|
L'action
de prévention contre l'usage de drogue, que nous avons entreprise
l'an dernier, s'est imposée d'emblée comme l'une de
nos actions les plus significative et des plus gratifiantes.
Son
utilité nous apparaît évidente dans le contexte
actuel d'autant qu'aucune action préventive de ce type n'était
conduite jusqu'ici. Les jeunes susceptibles d'être prochainement
approchés, en matière de drogue, ressentent, au moins
confusément, le besoin d'une information objective dénuée
de moralisation et délivrée par des adultes; ils en
parlent entre eux. De leur côté, ceux ci manquent aussi
souvent d'une information suffisante pour se prêter à
des échanges ouverts avec des jeunes sur ce sujet, et encore
moins pour les susciter. Ils craignent également de leur
"donner des idées".
La
stratégie que nous avons adoptée sur les conseils
d'Henry CORRETEL s'est avérée fort judicieuse.
1.
La cible choisie,
les enfants de 9/10 ans ou en cours moyen CMI, CM 2 particulièrement
réceptifs et fréquemment angoissés par la perspective
de leur entrée prochaine au collège où ils
risquent d'être agressés ou rackettés par des
plus grands.
2.
Une
rencontre préalable avec les parents et les enseignants est
indispensable pour les mettre en confiance en leur exposant notre
propre de démarche auprès des enfants.
3.
Obtenir l'agrément des autorités académiques
en vue de contacter les Directeurs d'Écoles.
4.
Organiser une
réunion à l'intention des maires, chefs d'établissements,
médecins, infirmières, éducateurs scolaires
ainsi que les représentants des parents aux conseils d'écoles,
afin de présenter les objectifs et les modalités de
l'action et de projeter le vidéoclip "l'histoire de
Pascal" destiné aux enfants.
5.
Après
accord ou sensibilisation de tous , intervention dans diverses écoles.
Notre
équipe était constituée de huit volontaires
et motivés auxquels se sont jointes trois épouses.
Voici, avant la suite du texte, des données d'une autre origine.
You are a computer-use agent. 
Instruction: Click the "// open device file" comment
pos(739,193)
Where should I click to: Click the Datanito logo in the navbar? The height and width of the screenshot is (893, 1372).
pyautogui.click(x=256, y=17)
Parmi eux, deux médecins, dont la présence, conférait
un supplément d'audience.
Nous
sommes alors intervenus successivement dons sept écoles,
chaque rencontre avec les élèves, (10 classes) en
présence, voire le concours actif du maître ou de la
maîtresse, étant précédée d'une
rencontre (6 au total) avec les parents, malheureusement peu nombreux.
Cette
action est apparue très gratifiante. Notre sentiment de faire
oeuvre utile s'est accompagné de l'approbation et du soutien
de nombreux éducateurs. Nous avons éprouvé
de plus, un vif intérêt à dialoguer avec les
enfants et avons été surpris de les voir poser les
"bonnes questions". A noter que les établissements
les plus demandeurs de nos interventions sont implantés dans
les quartiers réputés les plus difficiles.